> **Belge Metni**
21 Şubat 2008

1045

Cem Yılmaz reklamları Türk Telekom'u eski günlerine döndürebildi mi bilmiyorum ama yeni uygulamaya giren 1045'le galiba sabit hattı daha sık kullanacağız.


Uluslararası Millenicom firmasının bir çok ülkede uyguladığı 1045 servisi artık Türkiye'de de uygulanıyor ve % 80'lere varan indirim sağlıyor. Abone olmaya ya da ekstradan bir ücret ödemeye gerek kalmaksızın aramalarınızın başına 1045'i ekemeniz kafi.


Detaylı bilgi edinmek için linklerini tıklayabilirsiniz.

20 Şubat 2008

İnanamadım ama...

Türkiye'de, hava parası piyasası bulunan bir memuriyetin bulunduğunu öğrendim bugün.

Meşgul etmeyin, bakana mektup yazıyorum.

17 Şubat 2008

Çarşaf ve burka nasıl serbest kalır?

Bu haftayı kezzapçı ile geçirdik. Bakalım önümüzdeki haftayı nasıl geçireceğiz? Kaosa kalkmayan eller(!) kaos oluşturmaya çalışıyor. Muhtemelen daha işin başındayız. Cumhurbaşkanının onayından sonra üniversitelerde kaos üretilmeye çalışılacak. Bilim üretemeyen zihniyetin bundan daha iyi yapabileceği bir marifeti de olamaz heralde.

> **Verilen Görev**
Belge metnine göre 1045 servisi aramalarda ne kadar indirim sağlıyor? Yalnızca belge metnindeki bilgilere dayanın.

> **Sağlanan Malzeme**
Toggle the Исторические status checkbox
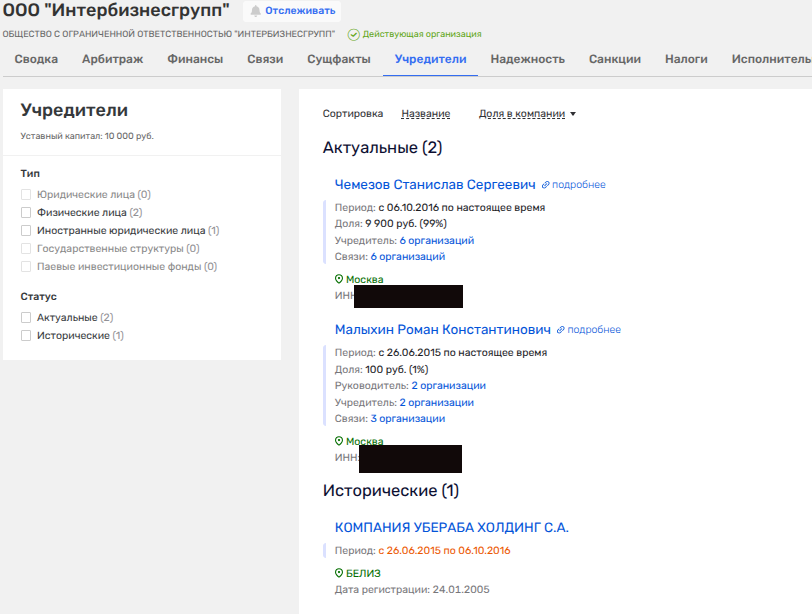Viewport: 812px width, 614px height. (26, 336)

--

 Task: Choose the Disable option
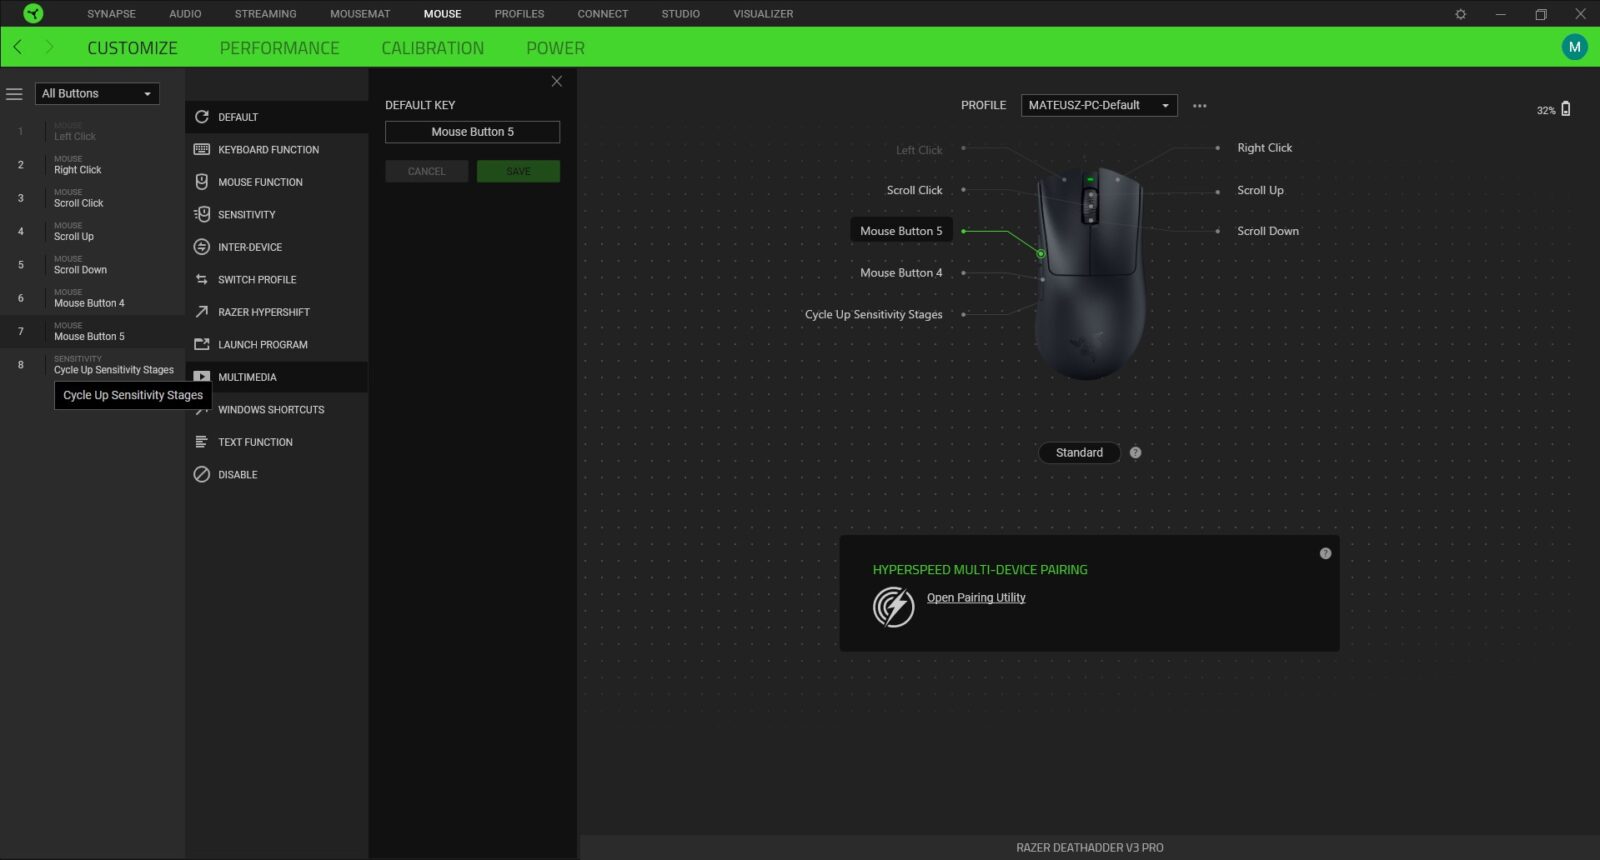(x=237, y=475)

> **Çözüm**
%80'lere varan indirim sağlıyor.